Pareciera que en este sistema el uso se ha disuelto en la mera exhibición y se ha posibilitado la creación de algo improfanable.

En este sentido la advertencia de Winnicott de diferenciar uso de explotación me parece por lo demás elocuente. La verdadera negación maníaca o de control omnipotente es la del sistema. Oportunidad manifiesta para el fantaseo.

Si la separación del objeto que sobrevive es una forma de detener el control omnipotente es porque precisamente realiza el único modo de acotar la sociedad del espectáculo: separar medios de fines.

Imaginemos niños que separan a los personajes del juego cibernético del Club Pengüin y los hacen danzar o que no sólo miran el backstage de La guerra de las galaxias y configuran con sus personajes una historia carrolliana.

Tal vez se piense que es algo un poco mágico.

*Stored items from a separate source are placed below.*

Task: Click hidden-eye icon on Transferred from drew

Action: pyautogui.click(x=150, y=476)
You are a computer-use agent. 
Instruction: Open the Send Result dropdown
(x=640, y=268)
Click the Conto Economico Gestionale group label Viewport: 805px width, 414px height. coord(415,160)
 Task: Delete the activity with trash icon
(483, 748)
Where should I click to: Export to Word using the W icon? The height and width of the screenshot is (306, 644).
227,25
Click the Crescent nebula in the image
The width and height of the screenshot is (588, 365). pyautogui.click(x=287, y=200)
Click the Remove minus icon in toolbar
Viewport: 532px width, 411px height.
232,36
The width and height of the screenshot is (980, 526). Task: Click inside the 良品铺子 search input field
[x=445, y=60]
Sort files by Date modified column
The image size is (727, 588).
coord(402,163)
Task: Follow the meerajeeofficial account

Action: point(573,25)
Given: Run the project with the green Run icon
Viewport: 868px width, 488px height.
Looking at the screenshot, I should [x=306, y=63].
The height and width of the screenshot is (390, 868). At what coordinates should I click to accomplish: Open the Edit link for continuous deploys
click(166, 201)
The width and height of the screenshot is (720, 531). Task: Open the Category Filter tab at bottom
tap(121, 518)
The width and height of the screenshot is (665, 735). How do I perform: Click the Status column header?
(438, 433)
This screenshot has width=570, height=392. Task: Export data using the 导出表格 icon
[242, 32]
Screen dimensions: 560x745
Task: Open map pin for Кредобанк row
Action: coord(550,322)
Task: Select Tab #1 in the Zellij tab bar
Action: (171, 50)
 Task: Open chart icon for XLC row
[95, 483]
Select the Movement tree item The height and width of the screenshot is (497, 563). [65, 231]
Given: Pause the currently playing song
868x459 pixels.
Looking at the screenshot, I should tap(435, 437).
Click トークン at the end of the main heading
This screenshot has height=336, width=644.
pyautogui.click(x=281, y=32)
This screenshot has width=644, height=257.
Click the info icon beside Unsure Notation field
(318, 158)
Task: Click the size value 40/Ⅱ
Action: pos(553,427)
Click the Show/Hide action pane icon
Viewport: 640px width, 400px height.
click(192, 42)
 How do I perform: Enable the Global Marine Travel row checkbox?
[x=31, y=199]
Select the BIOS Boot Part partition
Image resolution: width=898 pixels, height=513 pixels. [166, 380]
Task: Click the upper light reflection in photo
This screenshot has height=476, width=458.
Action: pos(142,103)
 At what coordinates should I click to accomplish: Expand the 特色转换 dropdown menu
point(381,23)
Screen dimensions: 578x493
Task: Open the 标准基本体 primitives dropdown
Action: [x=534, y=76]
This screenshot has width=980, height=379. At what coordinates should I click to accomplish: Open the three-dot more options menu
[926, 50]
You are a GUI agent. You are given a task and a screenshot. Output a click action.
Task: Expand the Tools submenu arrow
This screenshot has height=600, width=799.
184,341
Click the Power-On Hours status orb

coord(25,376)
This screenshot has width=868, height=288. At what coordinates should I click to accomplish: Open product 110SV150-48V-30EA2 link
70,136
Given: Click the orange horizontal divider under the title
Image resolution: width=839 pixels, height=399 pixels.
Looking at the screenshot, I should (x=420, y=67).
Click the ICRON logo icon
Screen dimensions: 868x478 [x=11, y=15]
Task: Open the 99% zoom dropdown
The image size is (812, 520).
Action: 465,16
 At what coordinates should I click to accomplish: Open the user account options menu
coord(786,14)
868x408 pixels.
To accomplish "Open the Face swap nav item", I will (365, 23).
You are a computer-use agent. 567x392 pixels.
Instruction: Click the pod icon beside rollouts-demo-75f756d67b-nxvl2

Existe una secreta solidaridad entre hacer magia y la felicidad. Esta se constituye porque debería haber algo fuera de lo normal. Para ser felices los niños saben perfectamente que tienen que tener su geniecito, su máquina fantástica o la gallina de los huevos de oro.

La moral tradicional se encarga de unir la felicidad a la dignidad, lo que los niños sistemáticamente rechazan. La felicidad no es algo que pueda merecerse.

En realidad la felicidad sobreviene donde no se la espera, es decir se produce por arte de magia.

Tal vez la creación artística, como el mismo Winnicott aclara en los collages de Braque o Picasso, o esa acción con el vacío, otro lugar para el deseo del analista, le de a la cultura por el desvío de la magia otro lugar que no sea exclusivamente el del malestar.

(1) Khan, Masud. Sobre Winnicott. Ecos editores. Bs. As. 1975. Pag. 16
(2) Winnicott, Donald. El uso de un objeto y la relación por medio de identificaciones. En realidad y juego. Gedisa. Barcelona. 1979. Página 119.
(3) Winnicott, Donald. Op. Cit. Pag. 121. (Destacado propio).
(4) Winnicott, Donald. Op. Cit. Pag. 126.
(5) Ripesi, Daniel. Sobre la noción de uso de objeto. Comunicación inédita

(6) Agamben, Giorgio. La inmanencia absoluta. En Ensayos sobre biopolítica. Paidós. Bs. As. 2007. Pag. 64.
(7) Khan, Masud. Op. Cit. Pag. 20.
(8) Deleuze, Gilles. La inmanencia: una vida… En Ensayos sobre biopolítica. Pag. 35 a 40.
(9) Deleuze, Gilles. Op. Cit. Pag. 40
(10) Deleuze, Gilles Op. Cit. Pags. 37 y 38..
(11) von Keist, Heinrich. Sobre el teatro de marionetas. En Fragmentos para una historia del cuerpo humano .Tomo I. Taurus. Madrid. 1990. pag. 431.
(12) Paska, Roman. Lo inanimado encarnado .En Fragmentos para una historia del cuerpo humano. Op. Cit. Pag. 428.
(13) Paska, Roman. Op. Cit. Pag. 428.
(14) Fuentes, Carlos. Chac Mool. En Cuentos sobrenaturales. Alfaguara. Bs. As. 2007. pag. 20.

(15) Winnicott, Donald. El uso de un objeto…Op. Cit. Pag. 120 y 121.
(16) Winnicott, Donald. Op.Cit. Pag. 120.
(17) Agamben, Giorgio. Elogio de la profanación. En Profanaciones. Adriana Hidalgo Editora. Bs. As. 2005. Pag. 97.

(18) Agamben, Giorgio. Op. Cit. Pag. 107.